/ JUKEBOX

Simple primes using Jukebox

I’ve been playing around with OpenAI’s Jukebox to do neural synthesis. Their model can generate 44.1KHz monophonic audio of any given length. The Jukebox model can be sampled with different approaches:

  • ancestral sampling
  • primed or continuation
  • upsample
  • continue

Since the output of Jukebox is so complex, I’ve been testing it the output using very simple primes:

  • a 3-secs 440Hz sine wave
  • a 3-secs white noise
  • a 140 BPM 2-bar click track

I tried the same network configuration for all the tests (just changed the prompt length accordingly):

python jukebox/jukebox/sample-01-primed.py \
--model=5b \
--name=sample-01-primed-rhythm \
--levels=3 \
--sample_length_in_seconds=60 \
--total_sample_length_in_seconds=180 \
--sr=44100 \
--n_samples=8 \
--hop_fraction=0.5,0.5,0.125 \
--mode=primed \
--audio_file=jukebox/8-AUDIO-PRIMES/03-click-track-140bpm-3-428s-mono.wav \
--prompt_length_in_seconds=3.428

It took 09:10:03 hours and 30.51 GB RAM on a V100 GPU for each one of the primers (they actual time and RAM varied slightly)

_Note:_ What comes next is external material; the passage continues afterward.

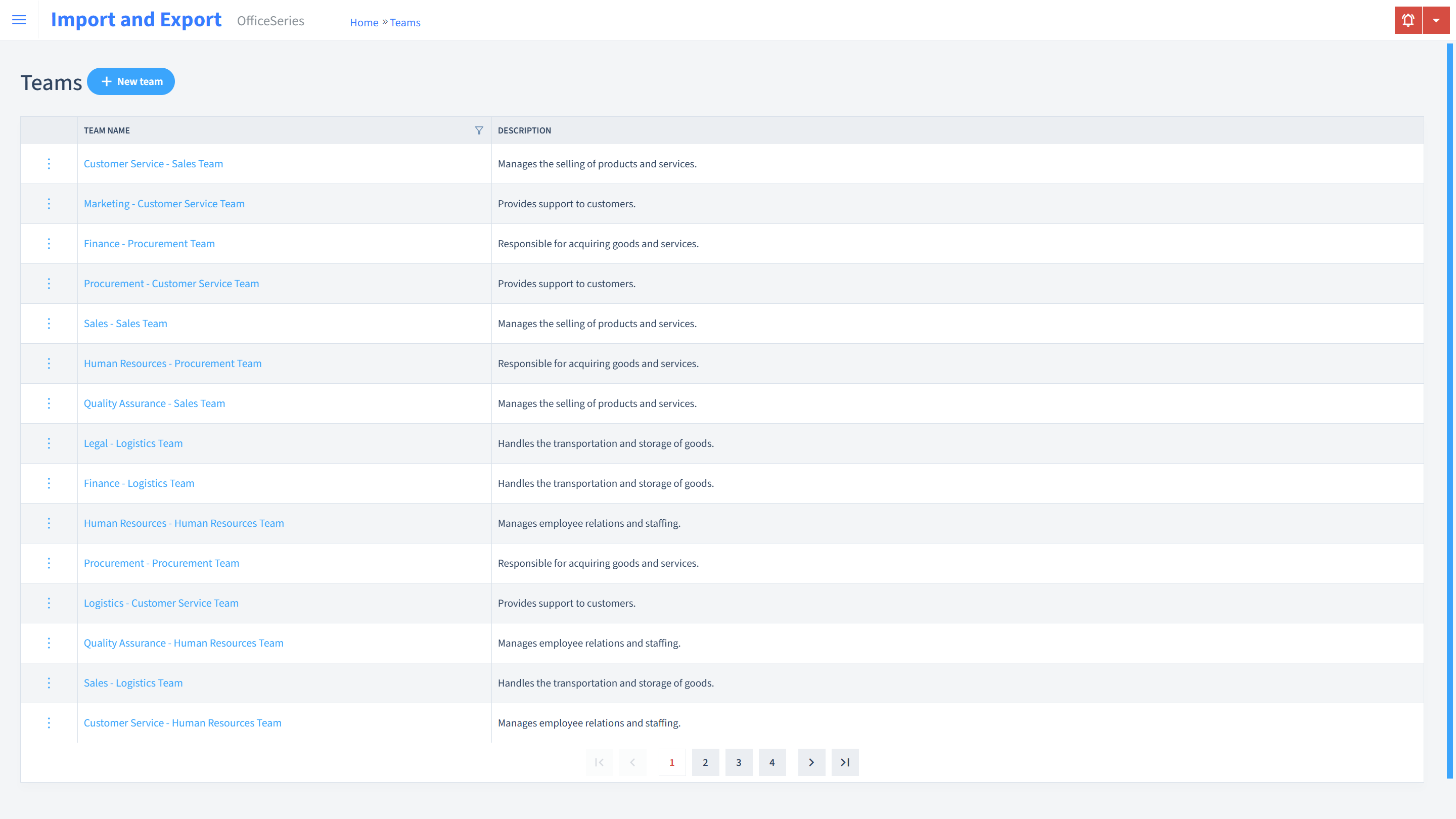This screenshot has width=1456, height=819.
Task: Click Teams breadcrumb navigation link
Action: (x=405, y=22)
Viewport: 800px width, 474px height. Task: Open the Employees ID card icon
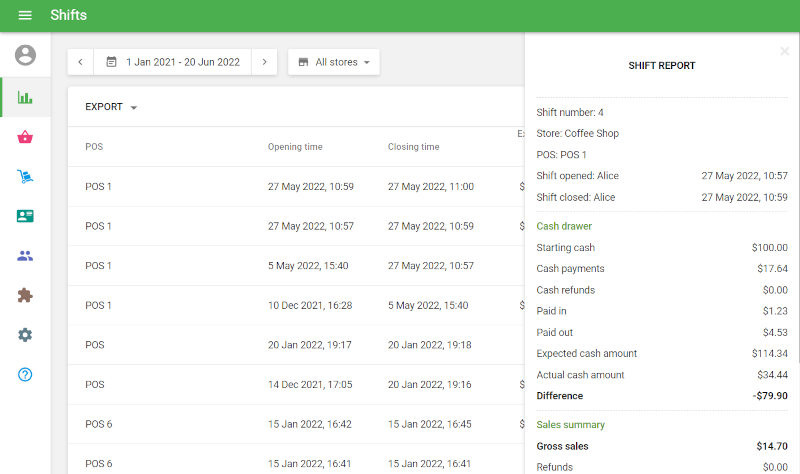click(25, 216)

Here are some of the resulting output the network has generated.

Priming on sine wave

The network sometimes try to stay in zones with stable characteristics, similar to the prime (e.g., item 0, item 2). Sound snippets are quiet, calm, or slow in general (e.g., item 4, item 5)

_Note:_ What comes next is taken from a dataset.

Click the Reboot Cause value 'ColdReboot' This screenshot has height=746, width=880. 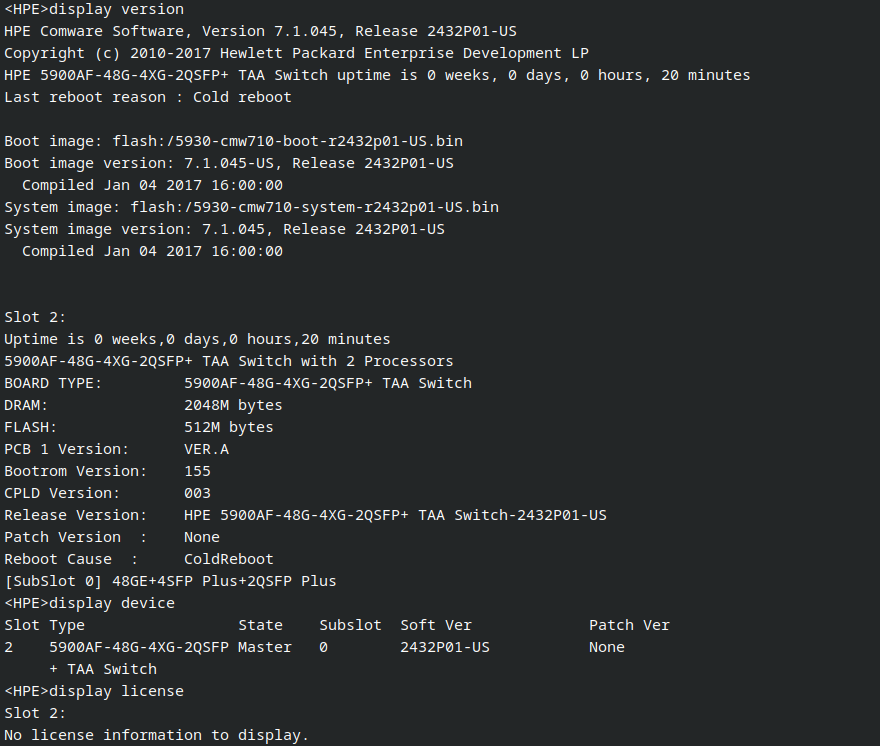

My favorite ones are item 2 and item 6. It’s really beautiful how the former primer morphs into the feedback and then it goes to some “underwater” moments at the end.

Starting with a stable, continuous tone leads to audios with these characteristics

Priming on white noise

Beware: this is a bit loud!

Results actually morph from white noise or go from white noise to something very noisy (e.g., item 0, item 1, item 5). Or not, you can get portions of pseudo-songs with stylistic similarities to the chosen artist (e.g., item 3, item 7). It is also common going from full noise to silence (e.g., item 4, item 5), I guess because of evolutions in the time-frequency domain.

My favorite one: item 6

In general, the results stay interestingly in the noise or silence zone. But once they are in the silent zone, they go to an actual song and not back to silence.

Priming on a click track

The beginning of the re-synthesized click is truncated a bit. Perhaps a short padding lead would be useful.

The tempo is sometimes dictated by the metronome and remains constant (e.g., item 0, item 3, item 4), other times it is not (e.g., item 1, item 6). The network sometimes extends the click track (e.g., item 3, item 4)

There’s some kind of vocoder-ish sound in all the examples.

My favorite one: item 7

Having a rhythmic primer leads, in general, to rhythmic patterns

General thoughts about using the 5b model

Listening to lyrics in this kind of scat singing (more likely gibberish, jibber-jabber, or gobbledygook) is how I first experienced and enjoyed music in English. All emotion came through the actual music and performance, there was no meaning to the words.